November 12, 2008 · 12 Comments

I’m NOT good at coming up with my own material lately. Thank goodness others are!

Brookem is one of my favorite bloggers. Her NOT post not only inspired me, but a few others as well. I always thought that the best way to describe yourself was in the things that you are, but she’s had me thinking for a few days on all the things that I’m not. I only hope that I can pay her justice…

I’m not as naive or innocent as I seem at first glance. I swear, drink, and tell raunchy stories all the time on occasion. This is not something that I want everyone to know. I use it as my secret weapon. You see, I’m not a brain child. There are so many things that don’t come easy to me. I am where I am today more because of drive and determination than talent. I’m also not as dumb as many people think I am. Some days I feel like people tell me more information than I need to know because they think I don’t understand. This is an amazing power to have once you figure out how to use it to your advantage. Who’s the dumb one now?

I’m not good at reading maps, following directions or even paying attention to my gps. I drive all the time for work, and I am perpetually lost, no matter how hard I try to stay on track. Perhaps this is because although I’m not a bad multitasker, I’m not good at paying attention to anything when my blackberry is in my hand. Don’t be afraid, I put it down on occasion.

I’m not a healthy eater. I’m not one to pass up pizza, fast food or a steak dinner. Even if I’ve just eaten. I’m not easy going when it comes to food. Texture freaks me out. I guess that’s why I’m not a sushi eater. I’m not a fan of condiments. I rarely eat them, only ketchup or a vinaigrette based dressing. I guess that’s how I still fit in my clothing after all those fries.

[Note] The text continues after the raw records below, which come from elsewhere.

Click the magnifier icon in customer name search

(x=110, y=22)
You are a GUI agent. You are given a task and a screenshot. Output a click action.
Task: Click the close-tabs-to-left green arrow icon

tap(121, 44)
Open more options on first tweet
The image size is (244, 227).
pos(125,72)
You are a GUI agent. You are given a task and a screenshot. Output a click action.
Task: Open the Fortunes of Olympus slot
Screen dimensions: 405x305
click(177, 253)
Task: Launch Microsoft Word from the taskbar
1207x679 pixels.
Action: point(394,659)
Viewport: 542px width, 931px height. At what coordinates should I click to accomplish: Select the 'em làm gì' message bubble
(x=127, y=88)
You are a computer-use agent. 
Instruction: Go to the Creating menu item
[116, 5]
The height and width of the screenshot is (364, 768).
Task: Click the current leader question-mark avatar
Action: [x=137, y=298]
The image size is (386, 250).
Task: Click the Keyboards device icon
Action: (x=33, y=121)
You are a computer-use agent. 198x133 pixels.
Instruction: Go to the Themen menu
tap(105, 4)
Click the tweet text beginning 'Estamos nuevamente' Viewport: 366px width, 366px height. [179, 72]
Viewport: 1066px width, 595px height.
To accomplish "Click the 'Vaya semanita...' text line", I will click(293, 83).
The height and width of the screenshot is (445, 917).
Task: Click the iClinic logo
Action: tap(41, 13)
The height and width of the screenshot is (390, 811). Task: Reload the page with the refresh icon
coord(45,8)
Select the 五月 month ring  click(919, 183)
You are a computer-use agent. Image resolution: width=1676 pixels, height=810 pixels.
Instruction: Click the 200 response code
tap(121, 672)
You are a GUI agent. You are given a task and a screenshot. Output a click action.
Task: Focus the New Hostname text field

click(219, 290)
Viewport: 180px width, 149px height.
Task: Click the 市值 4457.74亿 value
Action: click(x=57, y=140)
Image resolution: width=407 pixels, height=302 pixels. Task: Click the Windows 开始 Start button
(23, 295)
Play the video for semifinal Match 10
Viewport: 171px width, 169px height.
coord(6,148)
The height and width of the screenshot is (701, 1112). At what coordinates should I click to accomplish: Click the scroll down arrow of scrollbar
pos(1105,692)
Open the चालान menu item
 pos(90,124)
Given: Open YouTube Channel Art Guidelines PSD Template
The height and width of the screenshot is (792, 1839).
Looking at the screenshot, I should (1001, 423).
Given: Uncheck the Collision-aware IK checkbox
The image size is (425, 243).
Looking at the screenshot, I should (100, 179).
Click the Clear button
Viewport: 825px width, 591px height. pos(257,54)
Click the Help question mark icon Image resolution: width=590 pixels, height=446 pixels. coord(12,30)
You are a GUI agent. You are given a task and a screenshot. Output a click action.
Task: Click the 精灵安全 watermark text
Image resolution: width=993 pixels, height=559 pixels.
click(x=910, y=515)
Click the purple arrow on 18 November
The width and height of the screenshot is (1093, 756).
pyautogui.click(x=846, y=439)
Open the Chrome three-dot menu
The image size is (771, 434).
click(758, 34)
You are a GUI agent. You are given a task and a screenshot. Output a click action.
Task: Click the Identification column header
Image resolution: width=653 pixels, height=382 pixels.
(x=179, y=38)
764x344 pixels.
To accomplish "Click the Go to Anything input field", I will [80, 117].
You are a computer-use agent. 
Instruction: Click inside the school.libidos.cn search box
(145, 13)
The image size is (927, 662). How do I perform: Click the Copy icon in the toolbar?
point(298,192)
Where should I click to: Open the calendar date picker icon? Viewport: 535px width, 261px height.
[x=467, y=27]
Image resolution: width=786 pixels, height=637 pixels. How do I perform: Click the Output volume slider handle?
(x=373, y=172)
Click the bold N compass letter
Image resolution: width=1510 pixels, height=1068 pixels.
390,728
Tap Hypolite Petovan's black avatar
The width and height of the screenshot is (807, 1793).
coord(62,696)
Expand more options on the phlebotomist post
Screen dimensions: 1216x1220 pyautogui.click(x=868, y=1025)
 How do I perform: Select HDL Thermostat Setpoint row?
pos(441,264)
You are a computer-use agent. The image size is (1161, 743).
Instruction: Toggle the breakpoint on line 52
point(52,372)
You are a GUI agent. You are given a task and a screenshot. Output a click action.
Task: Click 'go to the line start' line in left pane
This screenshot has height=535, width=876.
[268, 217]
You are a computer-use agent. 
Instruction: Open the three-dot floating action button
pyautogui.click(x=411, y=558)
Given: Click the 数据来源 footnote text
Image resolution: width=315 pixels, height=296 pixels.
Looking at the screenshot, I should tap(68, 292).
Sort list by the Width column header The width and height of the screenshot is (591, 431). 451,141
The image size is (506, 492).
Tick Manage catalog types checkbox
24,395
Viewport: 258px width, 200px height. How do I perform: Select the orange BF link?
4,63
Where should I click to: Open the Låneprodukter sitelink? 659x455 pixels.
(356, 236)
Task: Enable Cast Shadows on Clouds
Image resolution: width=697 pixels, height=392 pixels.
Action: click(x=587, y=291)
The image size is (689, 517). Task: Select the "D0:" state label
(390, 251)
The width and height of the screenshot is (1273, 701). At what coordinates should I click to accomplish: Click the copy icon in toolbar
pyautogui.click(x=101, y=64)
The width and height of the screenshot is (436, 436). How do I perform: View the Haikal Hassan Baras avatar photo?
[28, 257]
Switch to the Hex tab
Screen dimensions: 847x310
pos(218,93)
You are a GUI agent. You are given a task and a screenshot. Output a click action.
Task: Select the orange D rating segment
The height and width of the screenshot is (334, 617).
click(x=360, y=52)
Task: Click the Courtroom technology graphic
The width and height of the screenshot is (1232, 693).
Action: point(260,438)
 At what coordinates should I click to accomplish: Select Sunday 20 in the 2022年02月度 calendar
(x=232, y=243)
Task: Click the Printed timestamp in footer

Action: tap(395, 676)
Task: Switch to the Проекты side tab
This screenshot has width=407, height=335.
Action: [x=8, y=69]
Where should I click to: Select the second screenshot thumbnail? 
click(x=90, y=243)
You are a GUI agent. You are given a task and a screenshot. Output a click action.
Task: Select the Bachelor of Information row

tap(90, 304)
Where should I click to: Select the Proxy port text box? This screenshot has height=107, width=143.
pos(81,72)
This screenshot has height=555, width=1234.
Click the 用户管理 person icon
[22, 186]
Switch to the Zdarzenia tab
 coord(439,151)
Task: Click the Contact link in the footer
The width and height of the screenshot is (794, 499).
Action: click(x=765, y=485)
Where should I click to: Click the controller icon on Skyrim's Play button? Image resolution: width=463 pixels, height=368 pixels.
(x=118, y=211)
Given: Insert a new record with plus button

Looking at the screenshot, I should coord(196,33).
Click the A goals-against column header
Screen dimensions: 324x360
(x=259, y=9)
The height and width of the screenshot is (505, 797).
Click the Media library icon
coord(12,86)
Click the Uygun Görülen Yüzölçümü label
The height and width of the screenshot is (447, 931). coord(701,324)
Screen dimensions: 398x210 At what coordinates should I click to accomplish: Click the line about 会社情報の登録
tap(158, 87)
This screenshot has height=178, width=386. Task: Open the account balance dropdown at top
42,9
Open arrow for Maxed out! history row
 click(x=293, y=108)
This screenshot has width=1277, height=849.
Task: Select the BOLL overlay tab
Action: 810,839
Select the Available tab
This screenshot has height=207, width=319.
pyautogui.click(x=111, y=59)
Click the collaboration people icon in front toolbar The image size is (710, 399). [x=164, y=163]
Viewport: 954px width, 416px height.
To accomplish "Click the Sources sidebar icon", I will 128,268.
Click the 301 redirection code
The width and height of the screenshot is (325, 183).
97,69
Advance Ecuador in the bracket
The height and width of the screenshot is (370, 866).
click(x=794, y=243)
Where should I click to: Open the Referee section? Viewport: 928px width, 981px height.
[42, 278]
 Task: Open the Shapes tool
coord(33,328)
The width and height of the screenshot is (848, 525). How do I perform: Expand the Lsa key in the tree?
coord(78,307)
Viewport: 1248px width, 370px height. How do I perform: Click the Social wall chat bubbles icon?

I’m not good at sports. I’m not good at playing them or understanding them. I wish I could say that it was just football that I didn’t get, but it’s pretty much all of them. I’m also not good at turning down free tickets to any sporting event. Much like Brookem, I’m solely there for social reasons. I love the men, the uniforms, the drinks, the men, the nachos, the half time performances, cheerleaders, the men…just not the game.

I’m not a finance guru. I don’t balance my accounts aside from online, and I don’t keep a fancy excel sheet that lays out my monthly bills. If there’s money in the bank after all is paid, I tend to go shopping. Speaking of shopping, I’m not a bargain guru. I never find the cute shirt on the sale rack or the boots of the season in my size hiding in the wrong box at Marshall’s. I’m also not a music guru, movie guru or love guru. I’m actually not a guru at anything. I’ve always seemed to be a jack of all trades, yet master of none.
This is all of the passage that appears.